From the entries below, please output exactly the lines starting at the one containing "10500 Town and" and ending at the one containing "406 S Bibb Ave, Eagle", both included.

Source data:
————————
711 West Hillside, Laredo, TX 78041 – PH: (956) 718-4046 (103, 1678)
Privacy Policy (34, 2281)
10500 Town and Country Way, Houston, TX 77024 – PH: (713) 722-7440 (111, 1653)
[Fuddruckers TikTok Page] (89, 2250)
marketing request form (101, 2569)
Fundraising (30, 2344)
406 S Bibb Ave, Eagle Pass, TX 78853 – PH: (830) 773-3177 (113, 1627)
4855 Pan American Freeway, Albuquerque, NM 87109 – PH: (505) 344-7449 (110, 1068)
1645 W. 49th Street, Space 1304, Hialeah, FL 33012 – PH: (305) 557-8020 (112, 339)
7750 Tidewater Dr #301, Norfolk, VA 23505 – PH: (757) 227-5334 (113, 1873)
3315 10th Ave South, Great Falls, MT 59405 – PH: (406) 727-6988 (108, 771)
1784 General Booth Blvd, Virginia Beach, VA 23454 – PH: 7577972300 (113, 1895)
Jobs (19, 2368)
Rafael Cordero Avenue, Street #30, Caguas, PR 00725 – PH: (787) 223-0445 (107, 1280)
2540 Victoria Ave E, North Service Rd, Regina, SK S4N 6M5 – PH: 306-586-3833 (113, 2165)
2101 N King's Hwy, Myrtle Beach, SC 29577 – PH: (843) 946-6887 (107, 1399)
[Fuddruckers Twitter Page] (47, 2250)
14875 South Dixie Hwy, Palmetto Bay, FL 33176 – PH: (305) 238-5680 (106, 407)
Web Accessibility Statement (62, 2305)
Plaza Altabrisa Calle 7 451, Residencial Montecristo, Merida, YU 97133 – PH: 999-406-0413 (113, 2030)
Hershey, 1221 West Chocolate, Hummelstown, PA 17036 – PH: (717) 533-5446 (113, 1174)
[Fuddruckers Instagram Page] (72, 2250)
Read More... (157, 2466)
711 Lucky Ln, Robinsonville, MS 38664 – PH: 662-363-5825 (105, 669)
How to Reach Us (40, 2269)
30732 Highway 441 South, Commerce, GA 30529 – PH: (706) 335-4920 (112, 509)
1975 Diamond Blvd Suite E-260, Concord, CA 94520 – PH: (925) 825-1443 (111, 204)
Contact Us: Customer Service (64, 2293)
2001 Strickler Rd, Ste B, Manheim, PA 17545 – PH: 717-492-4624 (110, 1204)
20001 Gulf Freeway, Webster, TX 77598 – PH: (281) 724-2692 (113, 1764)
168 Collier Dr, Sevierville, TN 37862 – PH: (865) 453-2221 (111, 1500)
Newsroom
————————
• Output of the exercise:
10500 Town and Country Way, Houston, TX 77024 – PH: (713) 722-7440 (111, 1653)
[Fuddruckers TikTok Page] (89, 2250)
marketing request form (101, 2569)
Fundraising (30, 2344)
406 S Bibb Ave, Eagle Pass, TX 78853 – PH: (830) 773-3177 (113, 1627)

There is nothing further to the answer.